On the northern panhandle of Idaho, the Kootenai River’s endangered white sturgeon are getting help from scientists who are “listening” to the river. A U.S. Geological Survey team is using soundwaves to learn how sediment is building up and affecting the fish’s ability to reproduce.
Every river has sediment. It’s the sand, gravel and general muck that rolls along with the current. Sediment can be both good and bad for a river.
“It’s good in that sediment can promote natural changes in the movement of a river and can provide habitat for certain species,” Molly Wood, USGS hydraulic engineer, says.
But for endangered white sturgeon, all that sediment has been harmful, covering up the eggs they lay.
White sturgeon were once abundant in the Kootenai River, which flows from its headwaters in British Columbia through Montana and Idaho and back into B.C.
Since the start of the 20th century, mining, logging, agricultural runoff and the construction of dams, dikes and levees along the river have led to the collapse of the sturgeon population. Things got worse after 1975 when the 3,000-foot-wide Libby Dam was completed in Montana.
By 1994, this prehistoric fish was added to the federal government’s list of endangered species.
At one time, white sturgeon were so plentiful here that the people of the Kootenai Tribe of Idaho relied on them as a major source of food. Tribal people used to catch fish, which can often reach more than 10 feet, using huge basket traps and wicker weirs.
Now, with only about 1,000 wild sturgeon left in this stretch of the river, the tribe is trying to bring them back from the brink of extinction.
“There really wasn’t any program being put into place so we stepped in and said, why don’t we do something,” said Ronald Abraham, a member of the tribe’s council.

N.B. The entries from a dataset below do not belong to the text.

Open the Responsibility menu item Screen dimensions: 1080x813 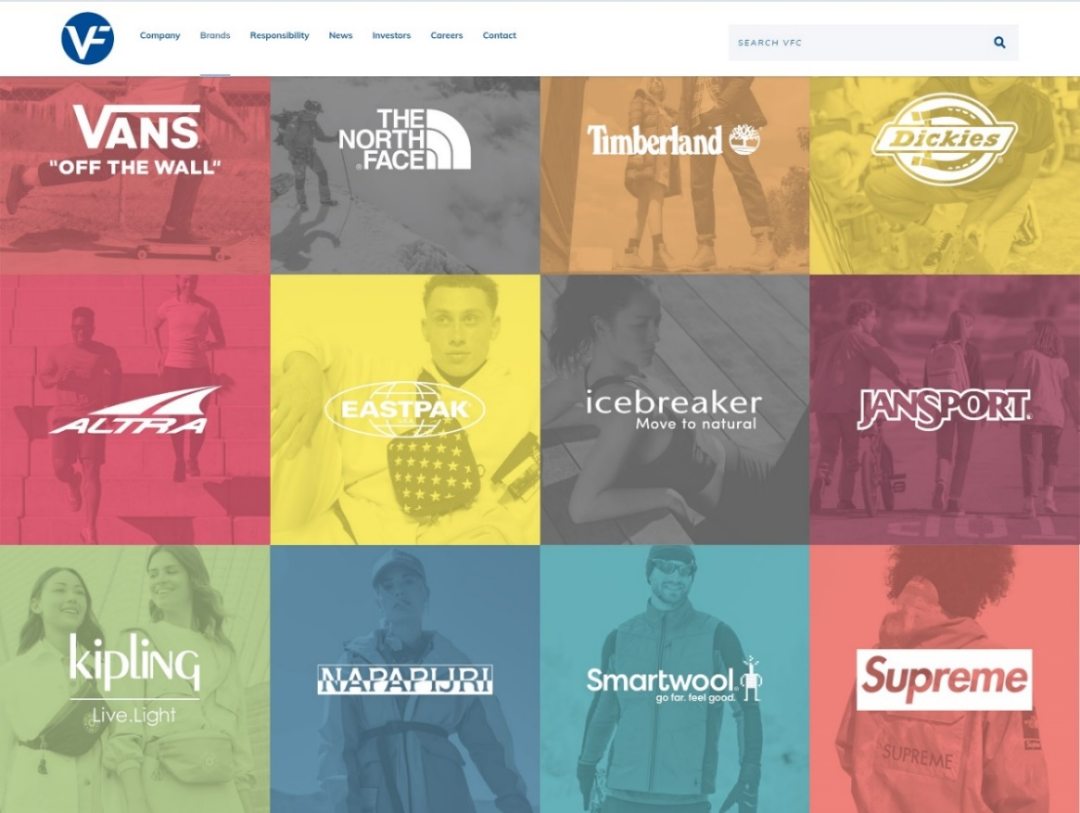279,35
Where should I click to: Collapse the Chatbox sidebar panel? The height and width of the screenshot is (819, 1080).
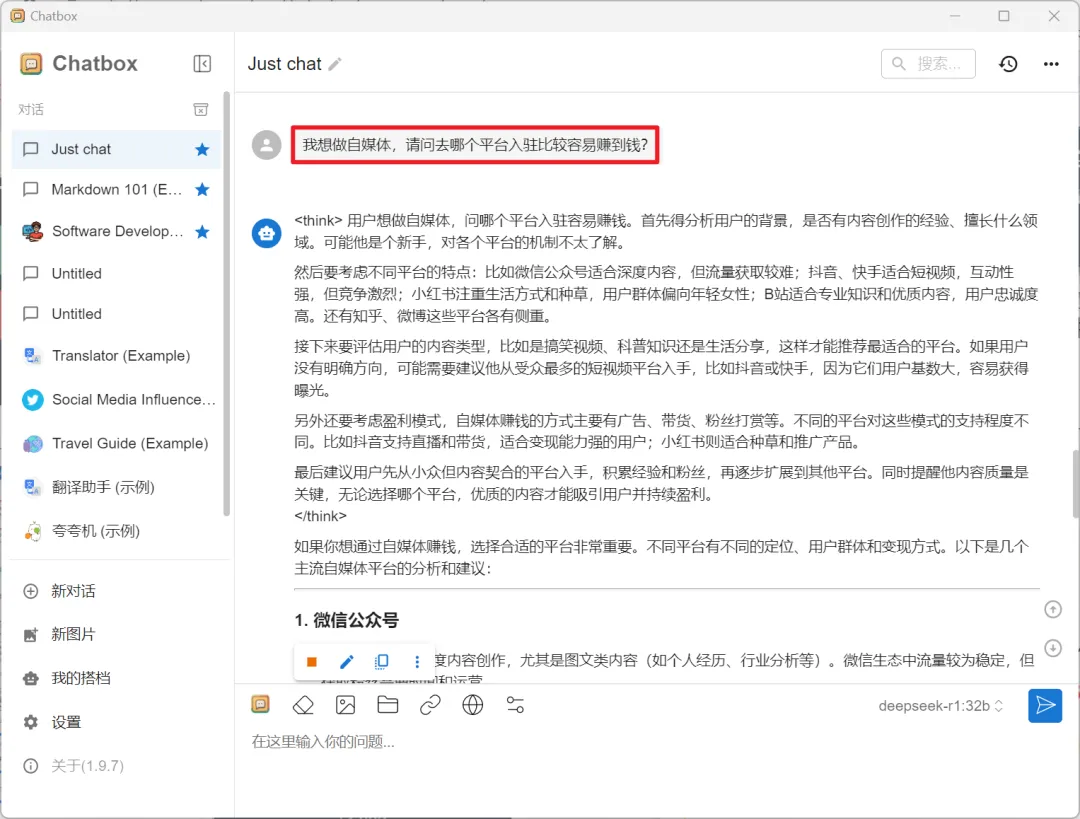click(x=202, y=64)
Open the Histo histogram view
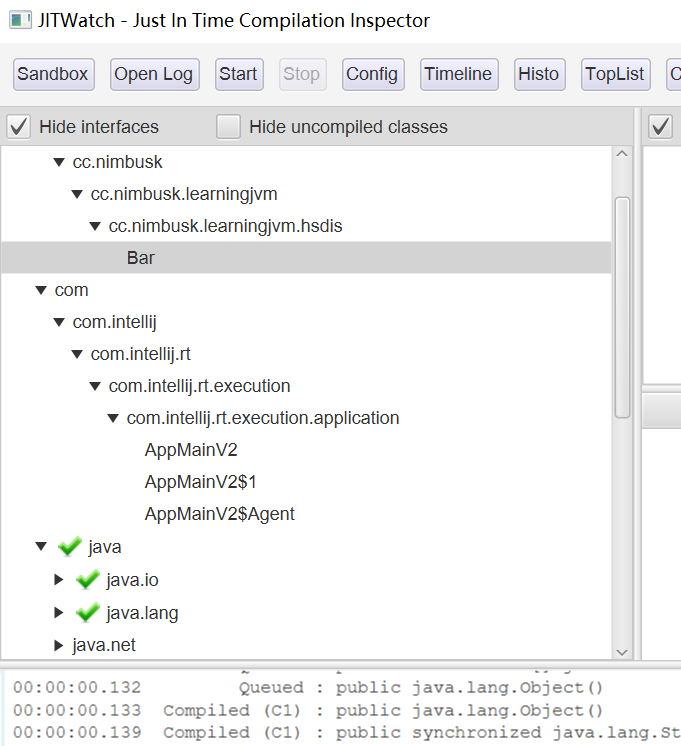Image resolution: width=681 pixels, height=746 pixels. click(539, 74)
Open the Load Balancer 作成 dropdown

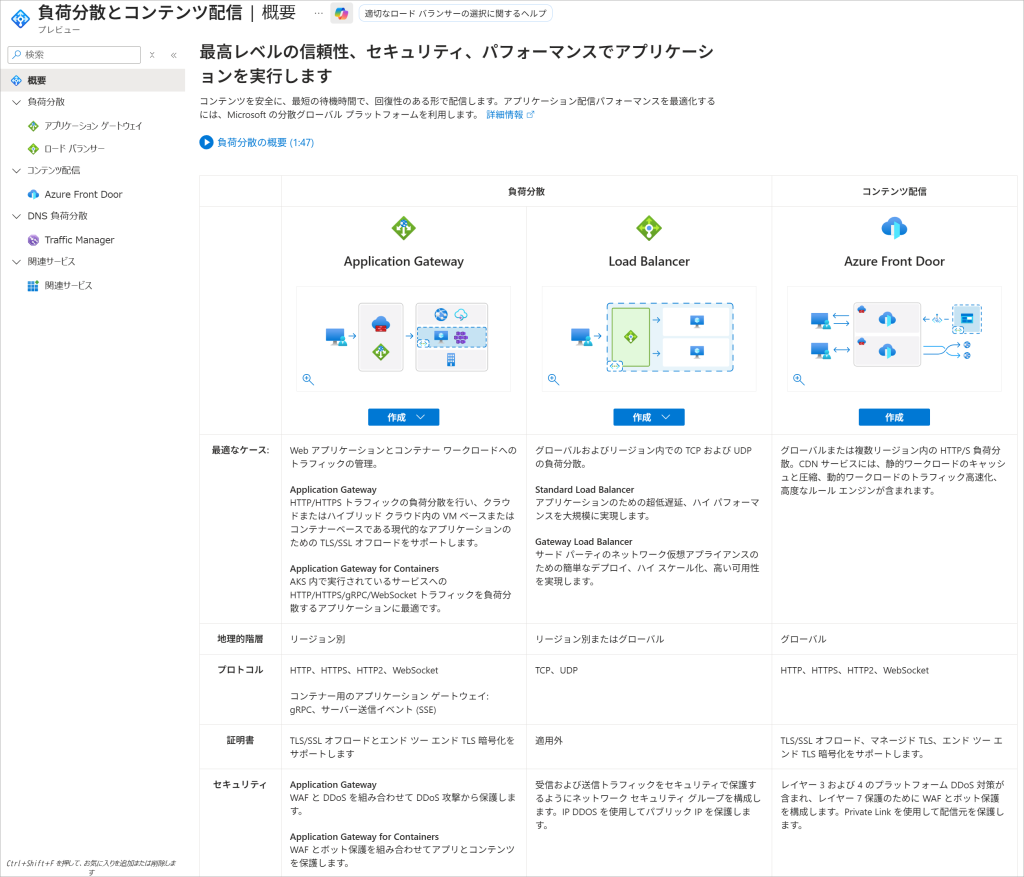(649, 417)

The tribe is working with the USGS to take soundings of the river. And that is providing scientists with important clues about where sediment is accumulating at levels that threaten white sturgeon eggs.
The USGS’s Wood said scientists submerge devices that emit sound pulses into the river at specific frequencies, similar to sonar. The sound pulses reflect off sediment suspended in the water. Scientists use the strength of the return signal, called “backscatter,” to calculate the amount of sediment particles.
“The use of acoustic technology is improving how we monitor sediment nationwide,” Wood said.
Idaho was one of the first states to use this technology, but now USGS has deployed these acoustic monitors at about 40 sites across the country, including on the Snake and Elwha rivers in the Pacific Northwest and along the Mississippi River in the Midwest.